中国のデジタル政策について学ぶべくチャイナイノベーションを読みました。

中国製造2025

ついこの間までの中国は模倣品、安かろう悪かろうのものづくりという印象がある日本人は多いのではないでしょうか。さて、この印象は今も同じでしょうか?

本書が書かれたのは2018年、今から4年ほど前になりますが、当時中国のIT産業の飛び抜けた躍進は眼を見張るものでしが。
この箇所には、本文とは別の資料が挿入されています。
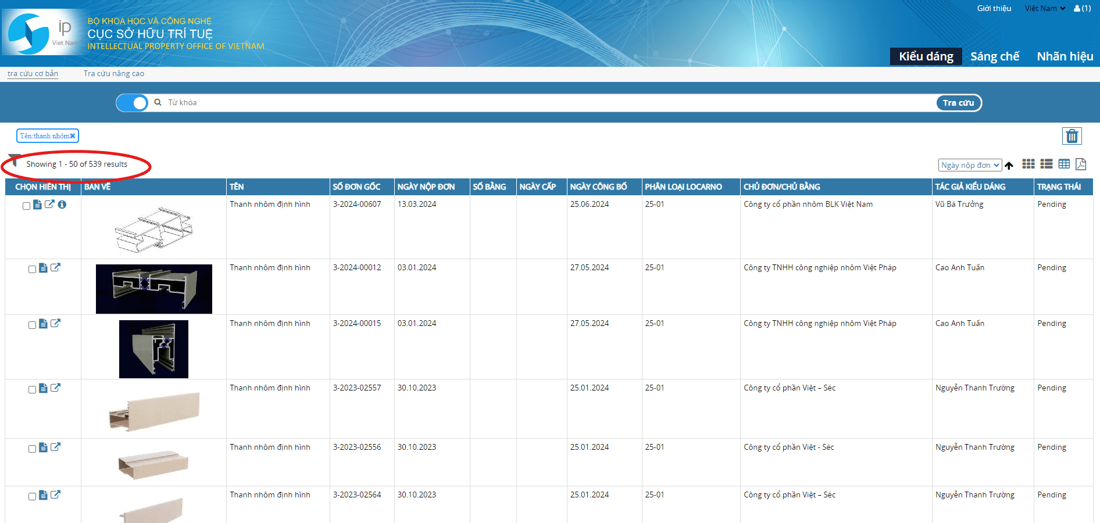The width and height of the screenshot is (1100, 523).
Task: Toggle the switch beside the keyword search
Action: [133, 103]
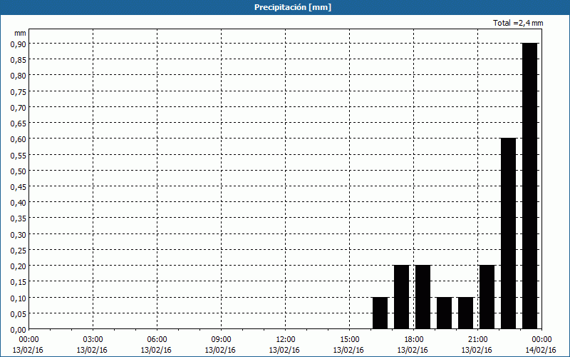The width and height of the screenshot is (570, 357).
Task: Click the 06:00 time label
Action: [x=157, y=339]
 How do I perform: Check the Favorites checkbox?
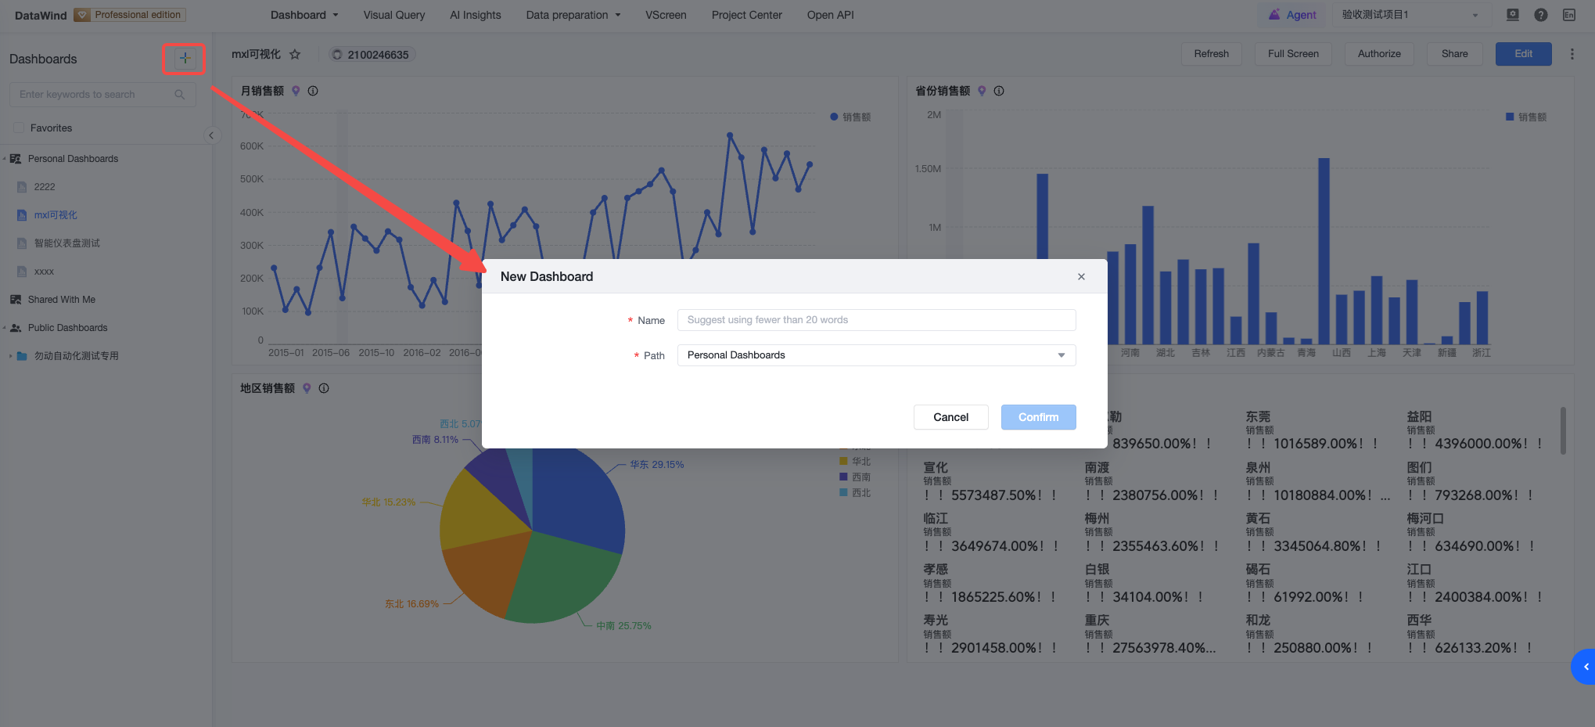(x=19, y=128)
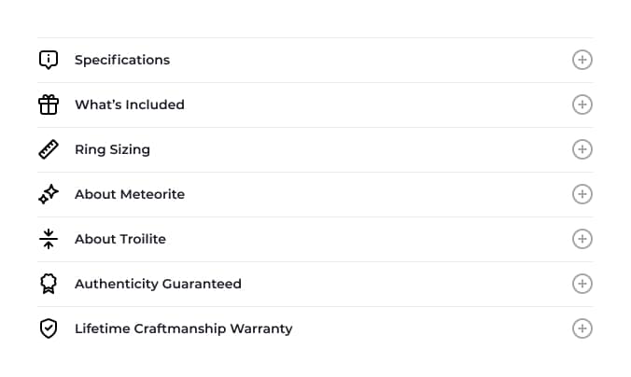
Task: Click the compress arrows icon beside About Troilite
Action: pos(49,239)
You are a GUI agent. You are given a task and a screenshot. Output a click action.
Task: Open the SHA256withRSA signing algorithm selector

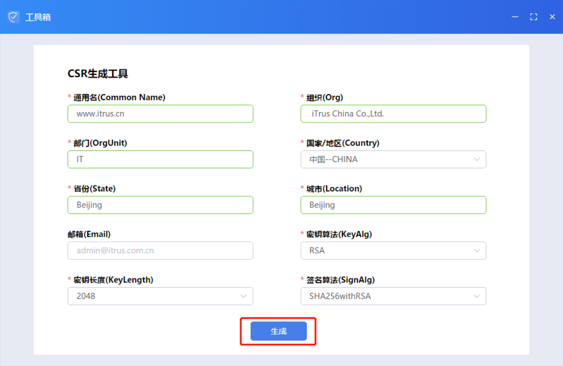pyautogui.click(x=393, y=296)
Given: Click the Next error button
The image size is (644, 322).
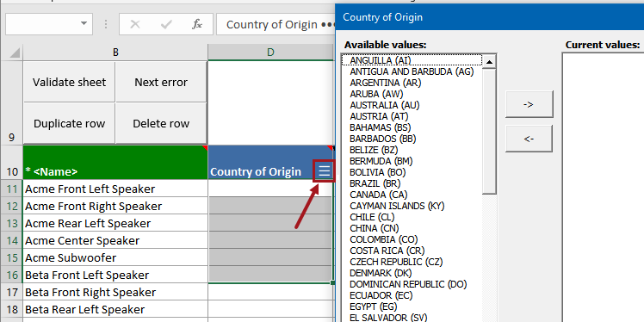Looking at the screenshot, I should tap(161, 82).
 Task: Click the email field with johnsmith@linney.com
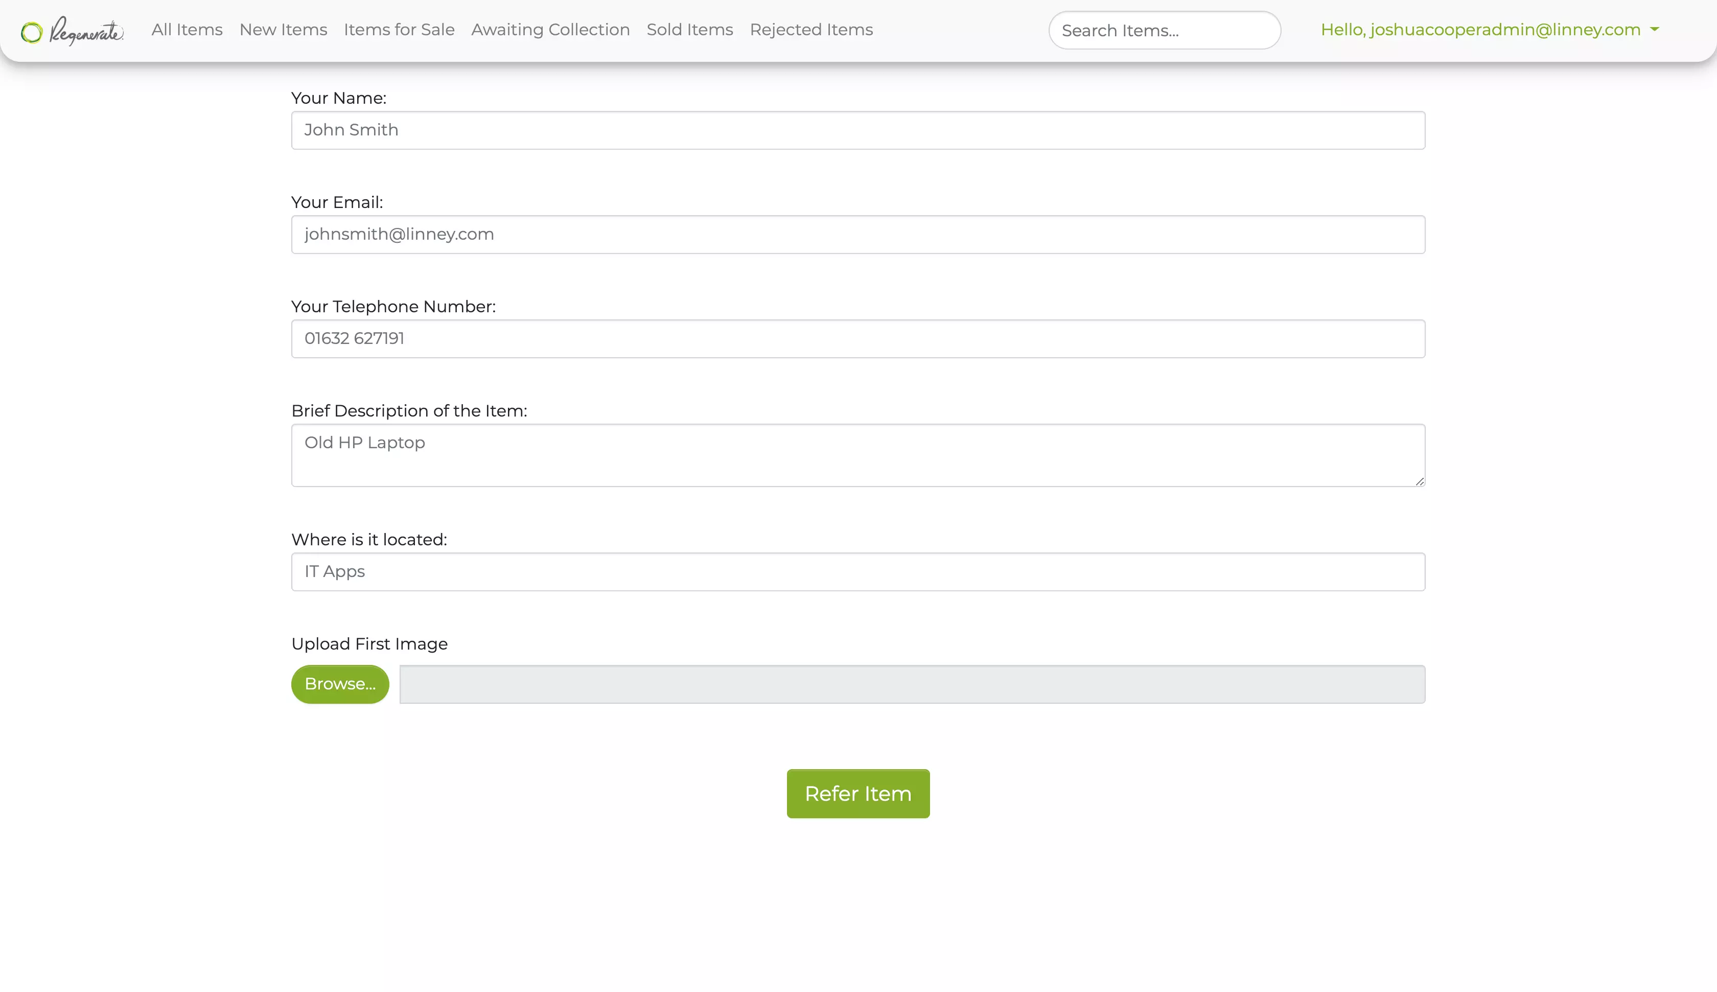(858, 234)
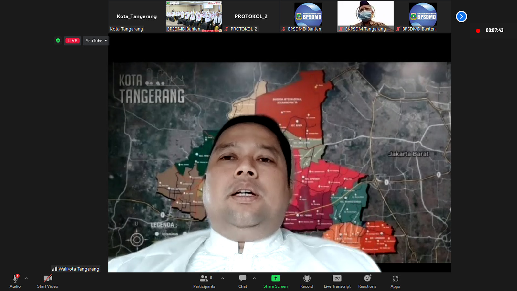Select the BKPSDM Tangerang video thumbnail

pyautogui.click(x=365, y=16)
その一つの背景に中国がハイテク産業育成しようと掲げた中国製造2025という取り組みがあります。

www.nikkei.com

この取り組みの代表的な成功例は貴州省です。中国内陸部にある貴州省は国内GDP比較で下から3番目と国内でも貧しい地域でした。同省はビッグデータ活用のためにIT産業の誘致を始め目覚ましい発展を遂げます。結果2021年までに成長率は国内トップを維持し続け、その豊かな自然や自然エネルギーの活用からテンセントなどITや起業のデータセンターとして活用されました。

www.afpbb.com

チャイナイノベーションをまとめると、1995-2010年は情報化、現在はデジタル化、今後はスマート化とAI、人工知能ブロックチェーン、画像認識などこれからのIT活用の地盤が着々と整ってきています。

これを後押ししているのは政府の財政支出もあり、2020年までにはAI関連分野に1超元規模、2025年までに5兆元規模、2030年までの10兆元規模にすべく、デジタル活用を後押ししています。

中国がITで解決したかった問題

中国ではスマホ普及率の高さもありQR決済がかなりのスピードで規模拡大していました。偽札の危険性や偽物流通、クレジット文化が無い中国においてEコマースはじめお金の支払いは問題となっていました。店舗と消費者の支払いの間にアリババが入ることにより、顧客の支払いを一度アリババがストックし店舗側から消費者へ物が移動してからアリババがストックした費用を渡すという間に入ることで、オンラインショッピングのスキーム改善に取り組みます。

2013年にはスマホの普及率の上昇に伴い、アリババは「All in Mobile」戦略を打ち出し、全てスマホで完結できるようにアリペイウォレット、資産運用、予約システムを作り出していきます。

モバイルプラットフォームを構築したアリババは、2017年オンラインとオフラインの融合を目指しHemaという高度にIT化された店舗をつくりました。

ohtanao.hatenablog.com

素晴らしいのは店舗の体験にオンラインを融合してきており、スマホで注文し近隣への配達や、販売している野菜のレシピをQRコードを通じて見れたり、支払いはQRで完了、裏側では顧客の買い物データを分析し消費傾向の調査をするなどかなり未来的な取り組みとなっています。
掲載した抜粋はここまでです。